Hal ini disampaikan Pramono dalam konvensi pers Realisasi Anggaran Pendapatan dan Belanja Daerah (APBD) Triwulan I Tahun Anggaran 2026 di Balai Kota DKI Jakarta, Jumat (17/4/2026).
“Dalam kondisi geopolitik nan seperti ini dan juga sampai hari ini belum terselesaikan berangkaian dengan supply chain dan juga BBM, maka Pemerintah DKI Jakarta secara unik kami juga memantau perihal nan berangkaian dengan BBM dan juga dengan LPG 3 kilogram,” kata Pramono.

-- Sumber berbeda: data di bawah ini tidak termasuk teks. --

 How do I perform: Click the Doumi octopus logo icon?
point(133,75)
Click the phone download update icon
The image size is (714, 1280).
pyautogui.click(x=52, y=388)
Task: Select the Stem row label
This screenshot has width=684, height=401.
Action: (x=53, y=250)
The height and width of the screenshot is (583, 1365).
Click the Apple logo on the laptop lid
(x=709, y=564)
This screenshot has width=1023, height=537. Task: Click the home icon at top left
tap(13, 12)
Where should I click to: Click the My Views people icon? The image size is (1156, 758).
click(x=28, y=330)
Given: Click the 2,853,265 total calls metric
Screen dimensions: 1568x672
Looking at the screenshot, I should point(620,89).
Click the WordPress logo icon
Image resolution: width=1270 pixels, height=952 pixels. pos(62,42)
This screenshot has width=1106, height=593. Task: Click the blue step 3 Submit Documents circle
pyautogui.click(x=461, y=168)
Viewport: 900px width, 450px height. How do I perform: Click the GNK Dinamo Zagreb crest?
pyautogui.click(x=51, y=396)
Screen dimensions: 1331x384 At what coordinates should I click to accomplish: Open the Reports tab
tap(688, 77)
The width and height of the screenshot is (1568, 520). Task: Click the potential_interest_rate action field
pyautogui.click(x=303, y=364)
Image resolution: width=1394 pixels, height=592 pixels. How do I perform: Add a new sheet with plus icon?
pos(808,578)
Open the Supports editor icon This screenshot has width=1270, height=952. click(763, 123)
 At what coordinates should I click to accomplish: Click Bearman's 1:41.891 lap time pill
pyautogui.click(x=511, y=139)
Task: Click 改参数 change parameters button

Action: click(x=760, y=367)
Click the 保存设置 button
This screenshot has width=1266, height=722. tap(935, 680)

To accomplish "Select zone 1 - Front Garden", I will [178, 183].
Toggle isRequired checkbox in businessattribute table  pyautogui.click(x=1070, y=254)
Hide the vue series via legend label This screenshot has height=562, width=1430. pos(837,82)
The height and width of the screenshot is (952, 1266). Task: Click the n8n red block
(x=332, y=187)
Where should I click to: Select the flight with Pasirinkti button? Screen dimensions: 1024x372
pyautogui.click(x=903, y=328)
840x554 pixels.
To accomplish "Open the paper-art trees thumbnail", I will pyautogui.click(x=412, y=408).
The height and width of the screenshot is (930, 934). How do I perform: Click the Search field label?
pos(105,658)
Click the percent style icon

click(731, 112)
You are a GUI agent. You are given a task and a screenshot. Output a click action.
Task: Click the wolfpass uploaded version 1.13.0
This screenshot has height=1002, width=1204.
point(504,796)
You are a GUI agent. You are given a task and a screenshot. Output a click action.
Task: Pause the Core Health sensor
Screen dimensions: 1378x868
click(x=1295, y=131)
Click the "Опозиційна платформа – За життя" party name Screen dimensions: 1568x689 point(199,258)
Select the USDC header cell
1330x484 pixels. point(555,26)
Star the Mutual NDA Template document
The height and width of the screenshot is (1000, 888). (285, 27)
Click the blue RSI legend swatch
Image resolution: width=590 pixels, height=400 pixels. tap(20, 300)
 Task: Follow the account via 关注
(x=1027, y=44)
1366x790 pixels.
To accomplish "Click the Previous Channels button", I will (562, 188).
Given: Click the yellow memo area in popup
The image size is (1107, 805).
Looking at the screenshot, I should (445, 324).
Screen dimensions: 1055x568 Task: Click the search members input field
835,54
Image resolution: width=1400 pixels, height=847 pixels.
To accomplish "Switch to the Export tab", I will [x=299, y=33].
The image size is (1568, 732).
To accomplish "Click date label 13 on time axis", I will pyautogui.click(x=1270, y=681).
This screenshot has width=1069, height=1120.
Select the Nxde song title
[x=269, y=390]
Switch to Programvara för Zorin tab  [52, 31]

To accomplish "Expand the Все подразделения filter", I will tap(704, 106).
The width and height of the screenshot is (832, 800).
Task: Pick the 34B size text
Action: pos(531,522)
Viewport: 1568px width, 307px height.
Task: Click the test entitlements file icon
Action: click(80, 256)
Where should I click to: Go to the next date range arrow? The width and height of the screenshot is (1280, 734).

Dia menyampaikan, LPG 3 Kg merupakan kebutuhan dasar masyarakat nan kudu dijaga ketersediaannya. Karena itu, Pemprov DKI Jakarta tidak mau terlambat merespons jika terjadi gangguan pengedaran di lapangan.
“Dengan demikian jangan sampai kemudian kita tergopoh-gopoh ketika baru apa persoalannya itu terjadi di kemudian hari,” ujarnya.